On 6 September 2012, Gartner presented two webinars, "Protect Your Network in the Era of BYOD." Both webinars included several polling questions on the topic of employees using personally owned devices for work.

Note 2
Explanation of Block, Contain, Disregard and Embrace Strategies

As defined in "Optimal Security Approaches for the Secure Use of Consumer IT" (note: This research is provided for historical perspective; portions of this document may not reflect current conditions), the strategies are:

• Block (or ban) the use of consumer-grade products or services by explicitly prohibiting their use in an appropriate policy; then enforce the policy by scanning for use or blocking port numbers or device drivers. Blocking is possible, but unpopular. Influential users, such as executives, will push for exceptions, forcing the IT department to move to another action on this list. However, there will always be some applications that are too sensitive, or some consumer technologies that are too unsafe, to use.
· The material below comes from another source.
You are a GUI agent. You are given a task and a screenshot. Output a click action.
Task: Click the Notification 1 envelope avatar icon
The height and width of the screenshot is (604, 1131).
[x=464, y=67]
A common example of a blocked consumer technology is peer-to-peer file sharing.
• Contain actively accepts and facilitates use in well-defined situations, and in some cases implements controls to prevent the use of the consumer technology. This approach costs money, but enables the IT department to request a budget to manage and audit device configurations and performance. SSL VPNs are an early example of a Contain approach, because they enable the controlled connection of consumer devices to the corporate network. NAC for guest networking is a more recent example.
• Disregard essentially means "pretending" that the consumerization trend doesn't affect you, or at least not actively looking to see whether consumer technologies are in use. This is generally an unacceptable approach, except for areas of no business criticality, because it provides no support for the confidentiality, integrity, audit and available levels required by business. However, just as most enterprises don't really care which particular model of mobile phone or calculator employees use, there will always be some areas in which Disregard is the preferred approach.
• Embrace refers to the IT organization incorporating consumer-grade technology (or enterprise versions of consumer products/services) and promoting, delivering and supporting it just like any other IT-delivered product or service. This requires discipline for the IT department to request the budget to manage and audit device configurations and performance. Essentially, this approach adds enough security to make the use safe, but requires funding to do so.

Note 3
Details on Polling Question Sample Size

Table 1 represents the answers from these two questions:

• 1. How would you characterize your organization's position on BYOD adoption today?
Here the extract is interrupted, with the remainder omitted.